U.S. Military (Ret.): ‘10/10 rule’ doesn’t protect retired pay in a divorce
Posted : Thursday Dec 2, 2010 12:55:07 EST
Our regular column on issues affecting retired military.
Q. I joined the military in 1992, got married in April 1995, and left the military in November 1995. I re-enlisted in June 2004 and got divorced in April 2005. The divorce decree says I owe my (now remarried) ex-wife half of my future retirement pay. How is this possible? I thought the law said you had to be in the military and married for at least 10 consecutive years for an ex-spouse to get part of your retirement pay.
The so-called “10/10 rule,” an aspect of the Uniformed Services Former Spouse Protection Act, is a source of much confusion among troops and retirees.
In addition to the question above, I have heard from another reader who thought that since he planned to finalize his divorce six months short of reaching 10 years of service (and marriage), his ex-spouse would be ineligible for any of his future retirement pay.
Both readers are incorrect.
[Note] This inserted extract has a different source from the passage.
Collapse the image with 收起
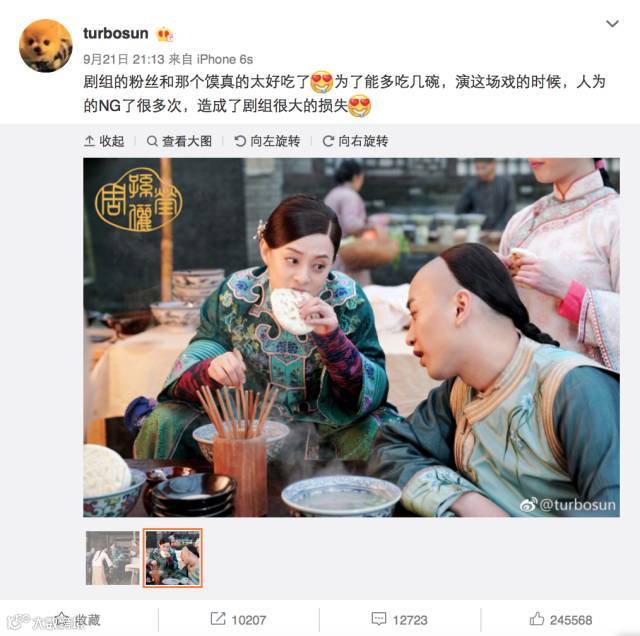Screen dimensions: 640x636 point(104,141)
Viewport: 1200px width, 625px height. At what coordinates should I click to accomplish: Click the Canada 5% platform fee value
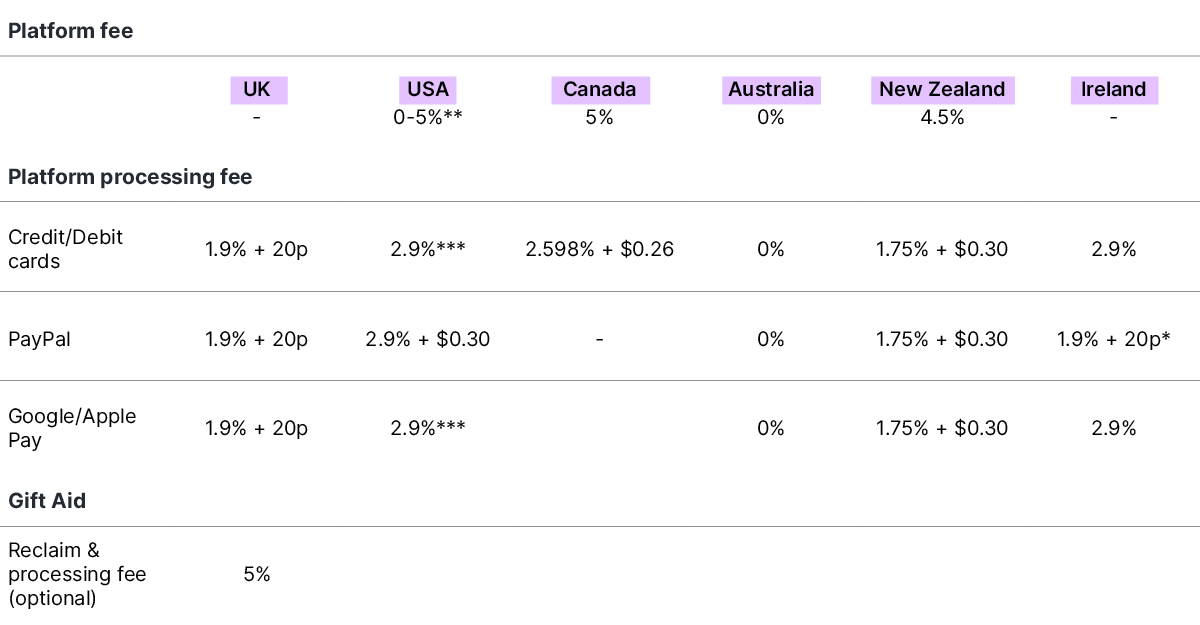pyautogui.click(x=600, y=117)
The 10/10 rule has nothing to do with a state court’s authority to order military retirement pay to be divided as marital property; it affects only how the court-ordered portion of retirement pay is delivered to the ex-spouse.
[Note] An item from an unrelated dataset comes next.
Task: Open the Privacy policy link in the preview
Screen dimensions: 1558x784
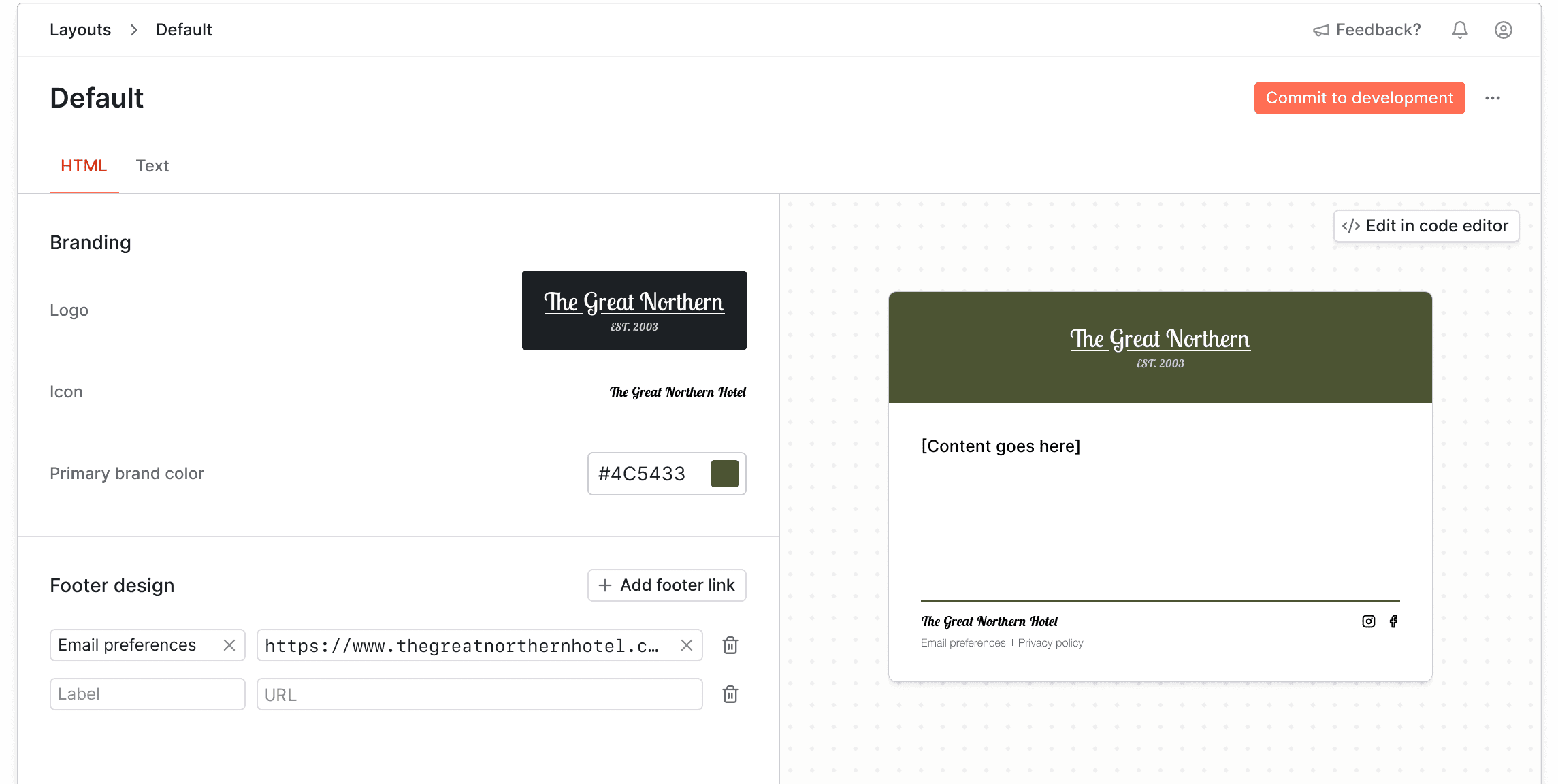Action: [x=1050, y=642]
If a divorce court orders you to divide your retirement pay, your ex-spouse can apply for and receive payment directly from the Defense Finance and Accounting Service if you were married for at least 10 years and also performed overlapping creditable military service during those 10 years.
If the 10/10 requirement isn’t met, a court can still order you to pay part of your military retirement to your ex-spouse. In such cases, you must pay your ex-spouse directly, usually by mailing a monthly check. You would face potential legal action if you didn’t comply.
In other words, the 10/10 rule is simply an enforcement tool under the USFSPA for divisions of military retirement pay ordered by a state court.
Military retirees have argued for years — unsuccessfully — that their retirement pay should not be subject to division in divorce cases at all because it is technically “retainer pay,” because retirees can be recalled to service at any time.
State courts rule every day that former spouses have a vested interest in military retirement pay as marital property, in the same way that 401(k) retirement funds, personal and/or real property, future earnings and/or medical and retirement benefits are considered marital property.
Division of military retirement pay in divorce cases — and the formulas that may apply when DFAS gets involved under the 10/10 rule — can be complex.